◆ Job:
Give the lines of the records as a JSON list of strings, one string per line with blank lines left out. Start at the line containing "The image size", go through the end of the records, and leave the pictures out.

Pointing data for screenshots:
····················
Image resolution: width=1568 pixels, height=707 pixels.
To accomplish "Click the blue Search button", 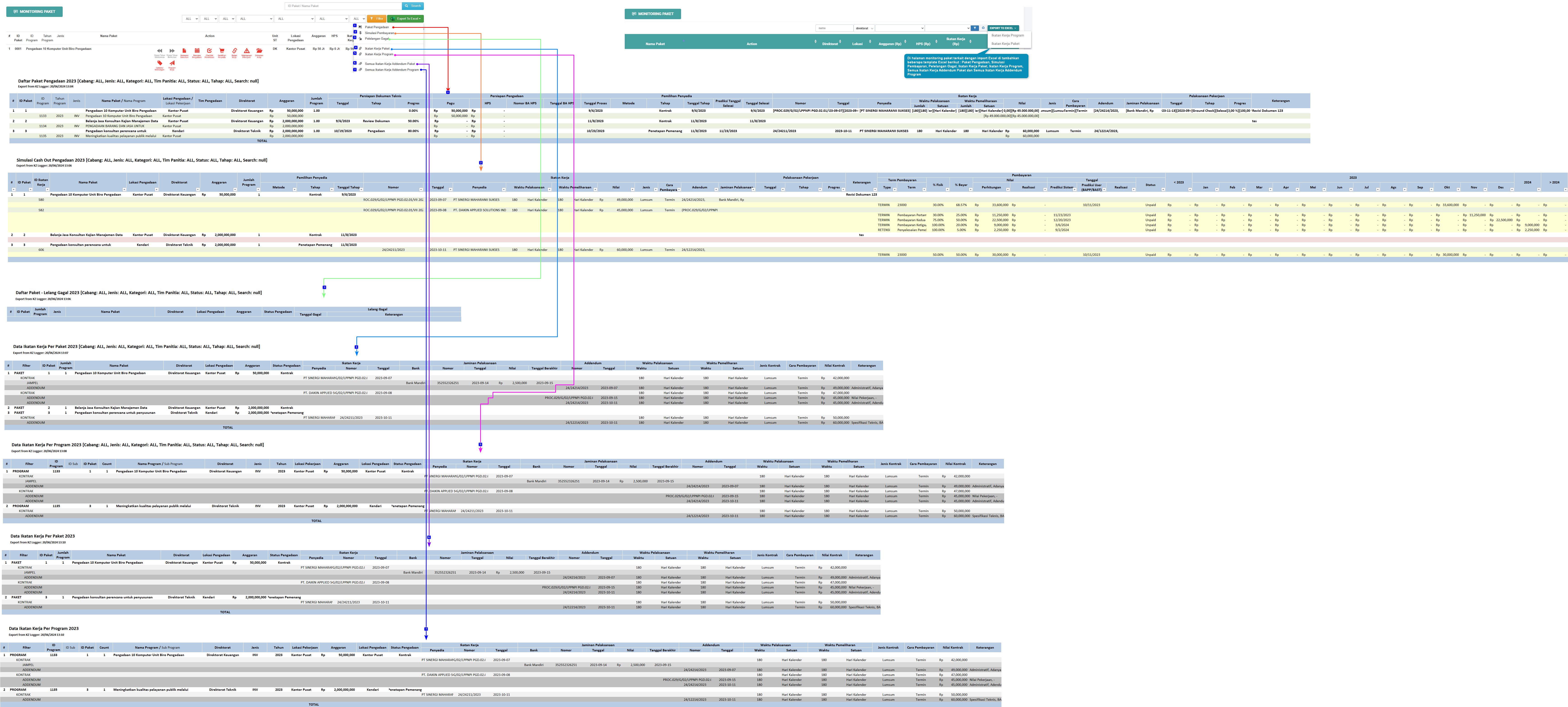I will 413,6.
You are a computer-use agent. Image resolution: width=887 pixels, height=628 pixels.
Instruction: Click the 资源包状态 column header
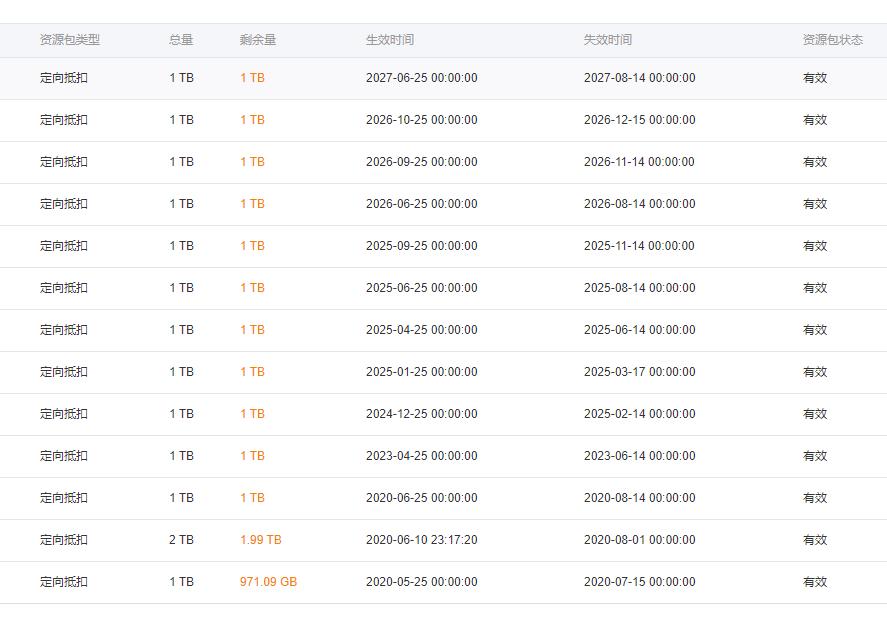832,40
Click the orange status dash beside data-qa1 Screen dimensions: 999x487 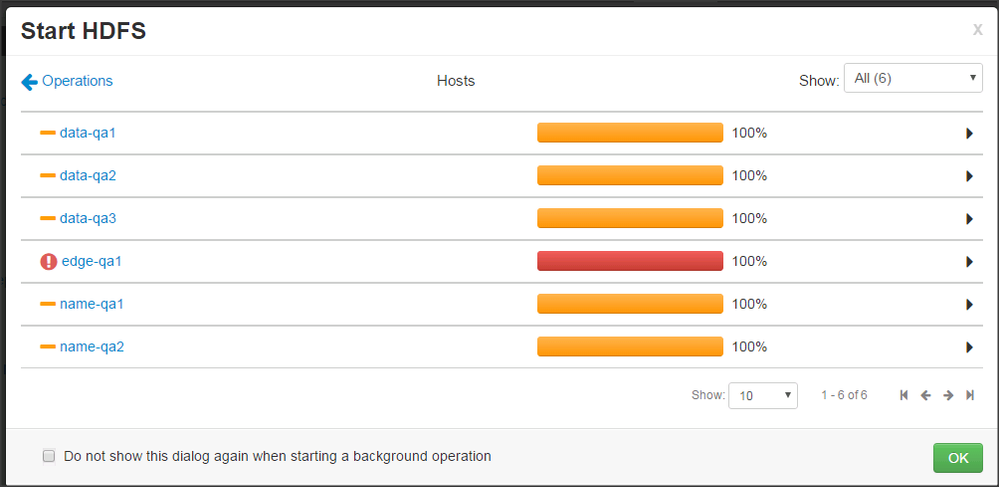[x=47, y=132]
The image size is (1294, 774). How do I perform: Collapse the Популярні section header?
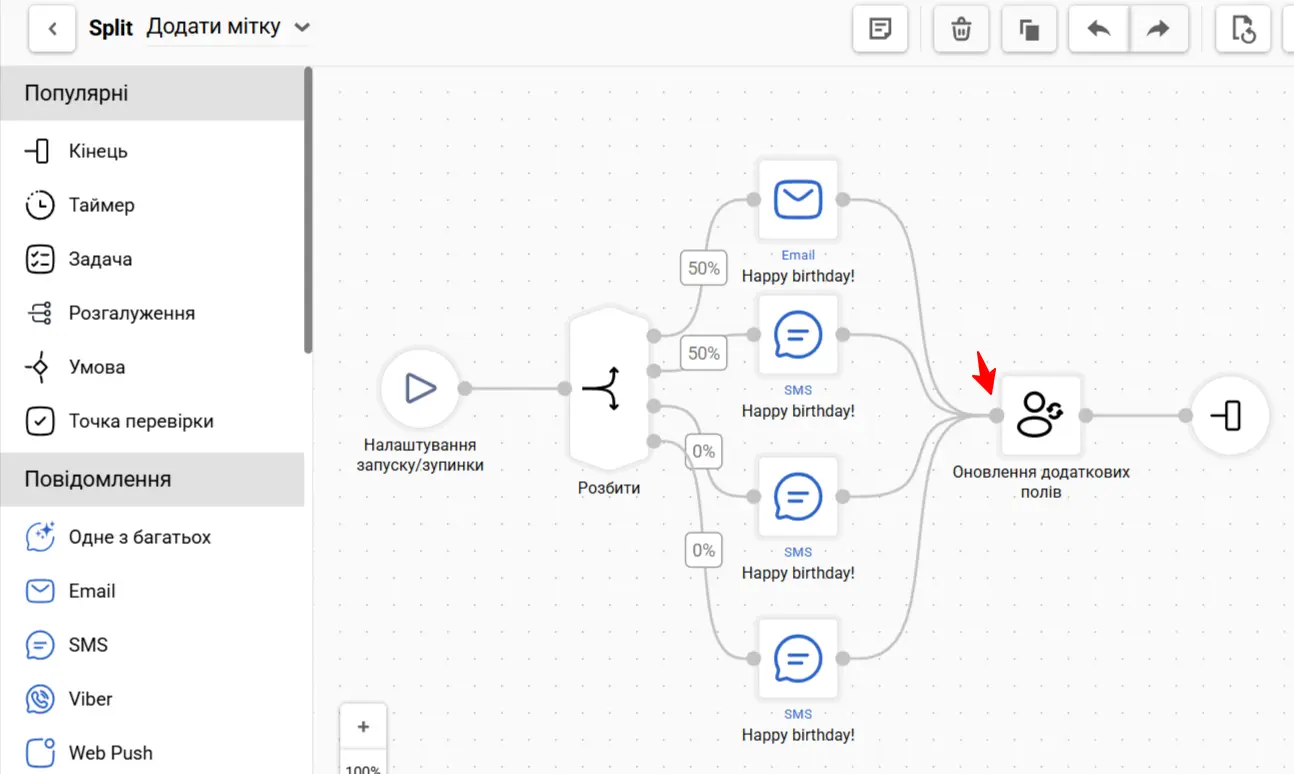pyautogui.click(x=152, y=94)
····················
◆ Answer to the task:
[
  "The image size is (1294, 774). How do I perform: Collapse the Популярні section header?",
  "pyautogui.click(x=152, y=94)"
]